Viewing 3 replies - 1 through 3 (of 3 total)
  • Plugin Author Paul

    (@paultgoodchild)

    We’ve run the same profiler and we have seen similar results. What it’s measuring is the % processor usage, but it’s not fully reflective of your load time.

    Taking your numbers as an example, you’ll have found that the plugin’s ~33% time would not actually change before or after your images were optimized. So your site was loading at 5.5s, and then it’s down to 3.4s. But, the % processing used by the plugin would be unchanged. What you optimized was the delivering of the data to the client, and my guess is there’s more to be done.

    The P3 profiler plugin is alright, but it doesn’t actually represent your page load time. It represents the amount of processing time a plugin takes during the load. What it can’t show you is how fast your site is loading resources, delivering them to your client (browser) and how fast/slow your database queries are running. As you’ve seen, you can optimize your site (with your images) and it has no changes on % time the firewall runs.

    Does that make sense?

    This is the assumption that is being made here:
    My site is loading slow. So I’ll run performance profiling on it. I found P3. It says the Firewall uses 33% processing time. Therefore, the Firewall plugin is responsible for the slow loading times.

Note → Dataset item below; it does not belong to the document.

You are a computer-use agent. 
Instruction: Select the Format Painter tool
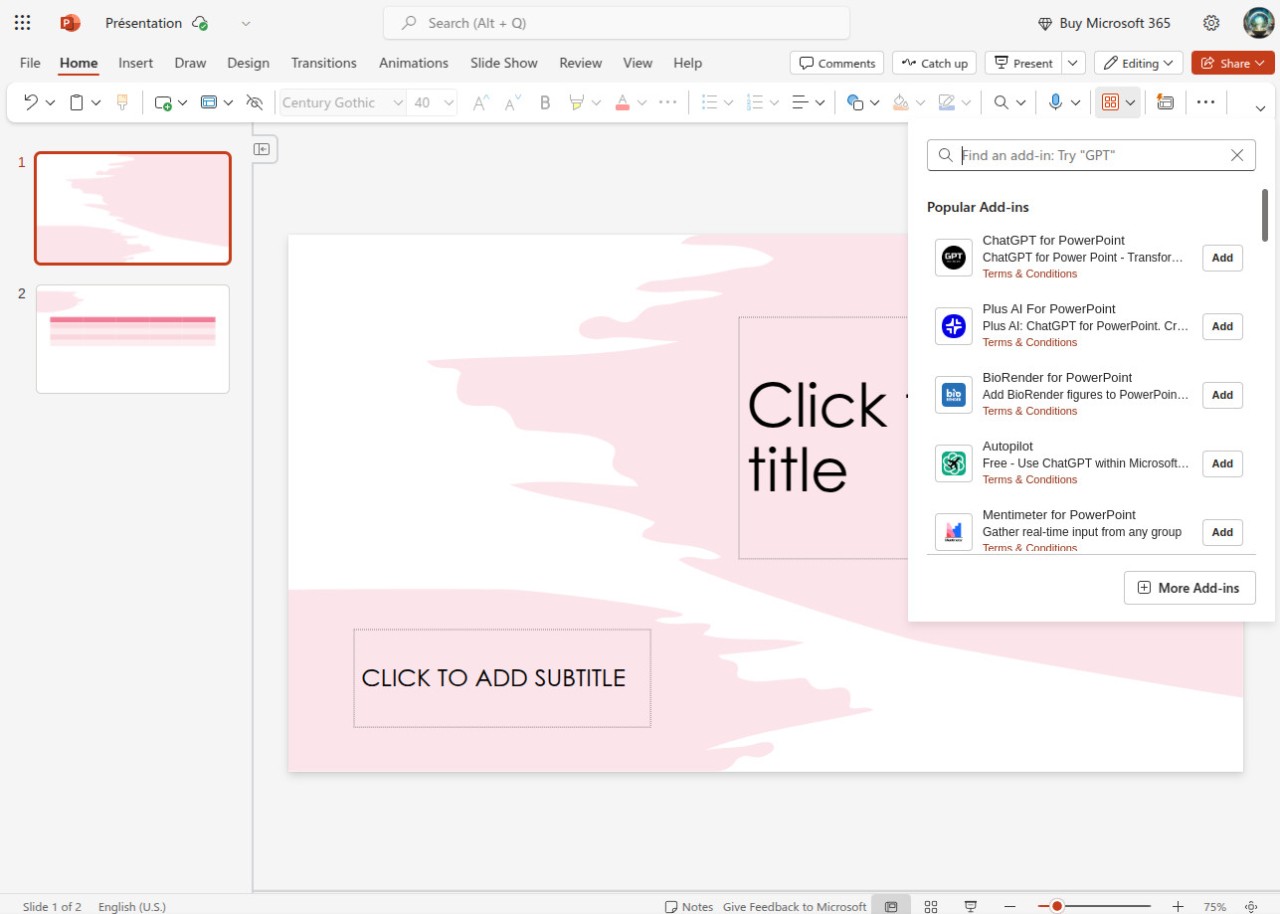click(123, 102)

    But actually, unfortunately, these are not valid links and this is a common mistake with the P3 profile plugin. It’s really very difficult to ascertain bottlenecks in site loading performance. You identified 1 and optimized it. But just because the Firewall takes up much of the performance in terms of CPU time, doesn’t make it the culprit.

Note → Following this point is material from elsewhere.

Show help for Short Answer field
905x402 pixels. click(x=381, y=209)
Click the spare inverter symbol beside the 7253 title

    If the Firewall is say, 0.7s and that’s 33%. That means 100% is 2 seconds. Before optimization you have ~1.5s extra of client resources loading and db read/write. That 1.5 is actually about 40% of the total (3.5s).

    Take an extreme example. You could have a plugin which does nothing else except crunch data and read/write to the DB, and then queue in JS and CSS files in the client front-end. The CPU time would be miniscule, but the site load time would be HUGE. CPU usage time isn’t correlated to the load time.

    Thread Starter MKacc

    (@mkacc)

    Hey, Thanks for your detailed response.

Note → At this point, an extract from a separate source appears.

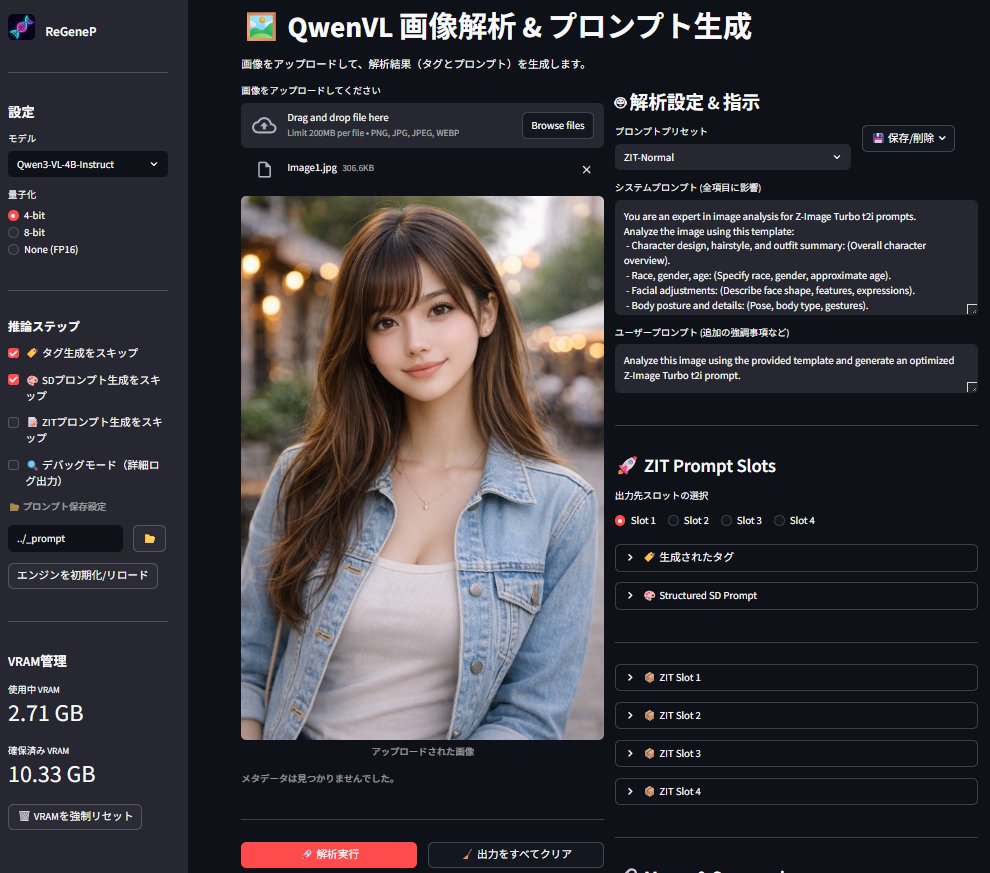
Task: Click the 解析実行 button to run analysis
Action: (x=328, y=855)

    I love this plugin and im not saying it didnt go down in % after optimizing the images.

    Im just saying optimizing the images did help the loadtime, so im wondering, is there any way to maybe decrease the usage of the firewall? Or is this loading time completely normal?

    Is it normal that the firewall has the biggest % of plugin loadtimes? Any tips to make the website faster?

    Plugin Author Paul

    (@paultgoodchild)

    Well you’re already using a caching plugin, so that’d certainly help you. WP Rocket is supposed to be a great plugin, though it’s premium, but I hear nothing but good stories.

    We’ve done quite a lot of optimization on our plugin. It used to come up worse on results.

    forgetting P3 for now, if you can run front-end load time tests with and without the firewall plugin active, I’d like to hear your results. Make sure and run several and get a range of results. If you do this and you’re still seeing significant performance issues, I’d definitely like to dig into that further.

    Another way to optimized load time is to simply reduce the number of resources. This takes a bit of work and maintenance but can see massive gains. The principle is that you have a load impact for every CSS/JS file you load… so why not try to combine them into 1 or few. Check this out:
    https://stackoverflow.com/questions/9287823/combine-and-minify-multiple-css-js-files

    Also, try CloudFlare – we use it on every single site we run. It’s basically a free CDN + security ??
    https://www.icontrolwp.com/2012/08/cloudflare-boost-wordpress-security-performance/

    Thanks for reporting this and if you can demonstrate significant changes in your site loading time with our plugin, I’ll definitely investigate further, but P3 just isn’t sufficient for what it is.